Several factors were instrumental in the outcomes achieved, including capitalizing on existing health service networks without setting up a separate system and leveraging windows of opportunity for change. Given the high rate of adolescent fertility in Chile, SRHR actors canvassed support for enabling laws and policies that liberalized and empowered health providers to offer contraceptives to adolescents aged 14 years and older – leadership and governance were crucial for this. Local government participation was crucial in translating national strategies to local priorities and providing critical resources for horizontal scale-up. However, challenges remain.

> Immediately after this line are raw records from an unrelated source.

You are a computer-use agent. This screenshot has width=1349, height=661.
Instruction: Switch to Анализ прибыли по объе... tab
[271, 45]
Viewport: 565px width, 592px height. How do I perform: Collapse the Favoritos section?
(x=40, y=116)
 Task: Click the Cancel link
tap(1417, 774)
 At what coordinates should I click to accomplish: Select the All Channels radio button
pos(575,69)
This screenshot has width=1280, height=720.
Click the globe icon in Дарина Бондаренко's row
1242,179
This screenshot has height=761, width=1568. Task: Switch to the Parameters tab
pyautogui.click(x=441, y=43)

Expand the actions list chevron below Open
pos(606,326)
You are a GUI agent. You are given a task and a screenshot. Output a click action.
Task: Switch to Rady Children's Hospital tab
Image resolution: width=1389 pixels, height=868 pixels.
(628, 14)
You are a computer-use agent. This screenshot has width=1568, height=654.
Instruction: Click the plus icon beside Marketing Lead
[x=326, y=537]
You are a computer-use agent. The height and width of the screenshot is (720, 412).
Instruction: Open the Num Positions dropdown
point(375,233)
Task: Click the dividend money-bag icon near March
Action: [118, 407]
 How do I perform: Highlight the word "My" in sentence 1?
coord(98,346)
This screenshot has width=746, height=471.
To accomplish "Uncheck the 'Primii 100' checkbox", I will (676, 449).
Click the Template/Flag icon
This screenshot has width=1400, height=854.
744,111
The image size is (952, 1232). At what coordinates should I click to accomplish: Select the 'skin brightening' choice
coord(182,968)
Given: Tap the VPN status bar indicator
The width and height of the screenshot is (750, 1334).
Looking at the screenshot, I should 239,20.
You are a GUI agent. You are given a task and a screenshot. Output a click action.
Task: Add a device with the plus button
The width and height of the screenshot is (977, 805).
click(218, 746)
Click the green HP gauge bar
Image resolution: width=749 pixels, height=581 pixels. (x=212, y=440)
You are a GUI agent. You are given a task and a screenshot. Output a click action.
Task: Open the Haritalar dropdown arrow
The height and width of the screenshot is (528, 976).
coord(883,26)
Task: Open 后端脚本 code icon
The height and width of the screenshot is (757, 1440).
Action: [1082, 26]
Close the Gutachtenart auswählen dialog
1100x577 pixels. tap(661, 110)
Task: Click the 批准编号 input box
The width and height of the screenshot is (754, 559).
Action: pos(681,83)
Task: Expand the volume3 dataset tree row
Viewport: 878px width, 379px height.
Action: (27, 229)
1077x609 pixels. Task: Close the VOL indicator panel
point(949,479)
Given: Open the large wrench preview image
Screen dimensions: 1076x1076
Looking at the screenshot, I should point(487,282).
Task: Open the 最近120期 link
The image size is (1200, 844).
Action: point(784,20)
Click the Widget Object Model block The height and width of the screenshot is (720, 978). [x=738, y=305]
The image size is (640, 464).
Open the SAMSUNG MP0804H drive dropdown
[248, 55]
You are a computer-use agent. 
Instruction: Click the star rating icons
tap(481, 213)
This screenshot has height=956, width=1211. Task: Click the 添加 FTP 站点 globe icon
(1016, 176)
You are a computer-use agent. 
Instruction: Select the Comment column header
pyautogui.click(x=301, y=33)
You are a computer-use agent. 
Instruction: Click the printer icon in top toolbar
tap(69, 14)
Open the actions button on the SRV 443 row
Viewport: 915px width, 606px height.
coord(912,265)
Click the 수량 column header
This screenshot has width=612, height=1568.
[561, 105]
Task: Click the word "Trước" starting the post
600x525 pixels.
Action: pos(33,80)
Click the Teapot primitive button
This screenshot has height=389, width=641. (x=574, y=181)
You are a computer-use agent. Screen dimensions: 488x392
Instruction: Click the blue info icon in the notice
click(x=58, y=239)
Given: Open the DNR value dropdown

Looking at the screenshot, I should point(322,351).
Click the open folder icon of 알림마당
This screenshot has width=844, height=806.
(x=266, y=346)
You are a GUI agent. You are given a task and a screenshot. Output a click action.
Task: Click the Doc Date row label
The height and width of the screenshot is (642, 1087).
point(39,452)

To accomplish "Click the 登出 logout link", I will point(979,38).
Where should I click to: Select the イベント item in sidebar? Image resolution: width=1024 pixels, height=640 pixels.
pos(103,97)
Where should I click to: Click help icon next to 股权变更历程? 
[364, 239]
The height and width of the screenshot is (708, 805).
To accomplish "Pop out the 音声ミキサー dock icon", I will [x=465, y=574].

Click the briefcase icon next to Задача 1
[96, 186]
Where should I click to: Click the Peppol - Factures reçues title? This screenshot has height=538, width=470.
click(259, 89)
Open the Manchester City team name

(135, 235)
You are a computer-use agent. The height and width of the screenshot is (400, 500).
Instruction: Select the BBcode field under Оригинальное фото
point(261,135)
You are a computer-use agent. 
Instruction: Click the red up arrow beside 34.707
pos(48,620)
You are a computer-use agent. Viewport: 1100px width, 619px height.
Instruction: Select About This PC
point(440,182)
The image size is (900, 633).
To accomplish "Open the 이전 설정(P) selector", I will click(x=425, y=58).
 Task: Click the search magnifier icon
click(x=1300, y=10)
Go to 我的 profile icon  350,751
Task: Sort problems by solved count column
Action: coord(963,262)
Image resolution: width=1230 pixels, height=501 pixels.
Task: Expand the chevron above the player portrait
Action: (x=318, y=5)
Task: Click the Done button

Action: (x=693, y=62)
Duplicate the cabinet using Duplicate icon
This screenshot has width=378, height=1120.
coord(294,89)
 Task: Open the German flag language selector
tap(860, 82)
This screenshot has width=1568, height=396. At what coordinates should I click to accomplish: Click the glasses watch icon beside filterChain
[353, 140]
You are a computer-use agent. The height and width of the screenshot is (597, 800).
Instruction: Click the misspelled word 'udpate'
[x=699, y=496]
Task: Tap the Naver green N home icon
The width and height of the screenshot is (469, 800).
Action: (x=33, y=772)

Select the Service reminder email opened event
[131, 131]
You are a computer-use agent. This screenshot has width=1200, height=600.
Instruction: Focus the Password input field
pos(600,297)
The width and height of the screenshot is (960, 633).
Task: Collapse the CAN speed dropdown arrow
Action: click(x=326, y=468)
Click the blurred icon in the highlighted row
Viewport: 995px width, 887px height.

The coverage of AFS is not yet universal in Chile and there are outstanding medical barriers to contraceptive use for adolescents. AFS must be strengthened, focusing on rural and disadvantaged communities. Community support and partnerships need to be strengthened, inadequate parent-child communication and social norms around teen sexual behaviors persist. Intersectional disadvantages that drive teen pregnancy still exist and require multi-sectoral approaches to tackle, particularly to reach those left behind due to geographical and socioeconomic disparities. Many adolescents and young people do not have access to information and education and Chile must address the gap in counseling and educational interventions, supporting the use of evidence-based, medically accurate, and culturally and age-appropriate sexual health education.